Used with permission from Debbie Ridpath Ohi at Inkygirl.com ( http://inkygirl.com/comic-use-policy/ )
Writing and technology has been a controversial subject for many traditionalists in education. “Spell check stops children from learning to spell”. “All students do today is copy and paste from Wikipedia and Google searched articles.” ” Children need to handwrite all their drafts”. “William Shakespeare didn’t have a laptop” ( OK, i just threw that in for fun!) At the same time, of course, as a teacher I have been subjected to countless reports and stories typed in ridiculous unreadable coloured fonts, decorated with superfluous clip art and WordArt headings and thousands of “death by Powerpoints” unnecessarily printed out to hand up to me. 20 years of computers as a publishing tool has not necessarily improved the standard of students’ writing skills.
The key words in that last sentence are of course publishing and writing. For too long we have seen the computer purely as a publishing tool. For me, the computer is far more effective as a writing tool. I completely understand that in the early days of classroom tech, when we only had one or two computers at the back of the room, publishing was about as much as we could do. Today, though, as we move into Personalised Learning in the Age of Technology, it is time for us to break the shackles of traditional thinking regarding writing and technology. We can no longer afford to dwell on the negative impacts of spellcheck and copy/paste. Instead, let’s focus on the benefits.

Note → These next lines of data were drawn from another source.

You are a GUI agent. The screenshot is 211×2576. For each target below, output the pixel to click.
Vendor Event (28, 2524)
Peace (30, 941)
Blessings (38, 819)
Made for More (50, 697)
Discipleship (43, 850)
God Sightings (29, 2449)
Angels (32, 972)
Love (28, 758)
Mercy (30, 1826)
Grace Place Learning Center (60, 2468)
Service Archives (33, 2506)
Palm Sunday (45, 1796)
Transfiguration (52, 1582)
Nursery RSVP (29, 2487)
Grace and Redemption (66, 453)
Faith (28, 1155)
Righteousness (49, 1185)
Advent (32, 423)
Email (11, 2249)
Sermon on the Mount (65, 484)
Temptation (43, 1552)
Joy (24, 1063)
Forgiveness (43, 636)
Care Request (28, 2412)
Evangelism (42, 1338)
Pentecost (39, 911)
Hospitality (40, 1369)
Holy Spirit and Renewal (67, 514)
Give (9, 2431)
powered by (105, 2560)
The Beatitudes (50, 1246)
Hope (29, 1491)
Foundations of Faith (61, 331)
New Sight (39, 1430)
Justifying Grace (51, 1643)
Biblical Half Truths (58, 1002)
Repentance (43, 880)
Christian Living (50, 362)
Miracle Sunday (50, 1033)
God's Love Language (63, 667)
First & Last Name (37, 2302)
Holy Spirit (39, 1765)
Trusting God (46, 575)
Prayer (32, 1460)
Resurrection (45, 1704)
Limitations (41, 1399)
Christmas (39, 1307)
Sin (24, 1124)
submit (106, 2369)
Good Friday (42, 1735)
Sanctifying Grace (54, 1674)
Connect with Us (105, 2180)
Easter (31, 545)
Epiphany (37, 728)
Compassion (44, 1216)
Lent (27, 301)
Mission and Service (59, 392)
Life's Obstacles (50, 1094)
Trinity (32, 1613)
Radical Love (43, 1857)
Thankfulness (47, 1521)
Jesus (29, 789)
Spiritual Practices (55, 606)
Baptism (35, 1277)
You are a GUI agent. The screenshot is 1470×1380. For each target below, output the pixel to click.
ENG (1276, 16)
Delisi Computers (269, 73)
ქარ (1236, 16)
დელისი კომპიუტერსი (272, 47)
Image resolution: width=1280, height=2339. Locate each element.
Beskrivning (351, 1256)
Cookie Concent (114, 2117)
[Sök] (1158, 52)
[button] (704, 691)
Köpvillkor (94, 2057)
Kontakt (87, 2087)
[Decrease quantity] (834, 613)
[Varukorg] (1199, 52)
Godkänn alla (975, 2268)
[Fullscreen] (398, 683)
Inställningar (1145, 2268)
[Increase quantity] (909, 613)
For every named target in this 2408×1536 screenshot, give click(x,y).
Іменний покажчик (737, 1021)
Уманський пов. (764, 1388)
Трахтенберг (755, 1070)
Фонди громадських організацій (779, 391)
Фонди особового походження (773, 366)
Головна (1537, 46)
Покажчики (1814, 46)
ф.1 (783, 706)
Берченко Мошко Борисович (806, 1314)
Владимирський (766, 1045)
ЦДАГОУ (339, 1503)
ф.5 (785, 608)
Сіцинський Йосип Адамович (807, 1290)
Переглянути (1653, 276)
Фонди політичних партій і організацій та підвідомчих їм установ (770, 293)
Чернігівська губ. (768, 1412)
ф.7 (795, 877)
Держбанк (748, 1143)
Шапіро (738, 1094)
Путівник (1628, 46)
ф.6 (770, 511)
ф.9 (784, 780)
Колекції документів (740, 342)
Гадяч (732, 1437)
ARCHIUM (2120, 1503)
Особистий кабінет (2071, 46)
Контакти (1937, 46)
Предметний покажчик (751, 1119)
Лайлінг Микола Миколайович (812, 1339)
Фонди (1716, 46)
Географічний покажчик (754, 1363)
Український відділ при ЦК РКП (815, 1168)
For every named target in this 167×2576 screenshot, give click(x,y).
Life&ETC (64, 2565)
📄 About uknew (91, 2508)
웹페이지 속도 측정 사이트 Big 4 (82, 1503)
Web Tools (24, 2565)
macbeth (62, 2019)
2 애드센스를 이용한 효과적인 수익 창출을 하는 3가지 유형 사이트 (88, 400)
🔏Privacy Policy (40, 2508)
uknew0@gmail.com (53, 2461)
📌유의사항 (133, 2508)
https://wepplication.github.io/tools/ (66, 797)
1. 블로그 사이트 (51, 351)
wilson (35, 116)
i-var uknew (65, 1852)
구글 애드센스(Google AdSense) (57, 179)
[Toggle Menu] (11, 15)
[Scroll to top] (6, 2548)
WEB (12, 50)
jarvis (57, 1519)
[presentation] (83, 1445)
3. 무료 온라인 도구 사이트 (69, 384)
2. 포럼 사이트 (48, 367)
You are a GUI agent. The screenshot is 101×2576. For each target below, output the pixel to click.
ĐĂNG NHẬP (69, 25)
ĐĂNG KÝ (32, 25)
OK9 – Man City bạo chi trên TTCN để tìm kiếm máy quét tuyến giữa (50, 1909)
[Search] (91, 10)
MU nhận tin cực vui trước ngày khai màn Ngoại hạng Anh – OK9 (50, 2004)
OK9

Which leads me once more to the star of “Mr G Online”, the iPad. Again, though, the iPad will not have any impact on improving student writing if its use is not accompanied by innovative teaching backed by sound literacy principles and a change in attitude towards technology’s role in the writing process. If it just becomes yet another means of publishing student work, with new bells and whistles replacing WordArt,Clip Art and fancy borders, then we once again waste an opportunity for significant change in writing education.
I’ll preface this discussion by saying that many of my suggestions can certainly be carried out on laptops or indeed desktop computers. However, the touch interface and AV tools, coupled with the portability and personal experience you get from using the iPad, makes for simpler and more practical use.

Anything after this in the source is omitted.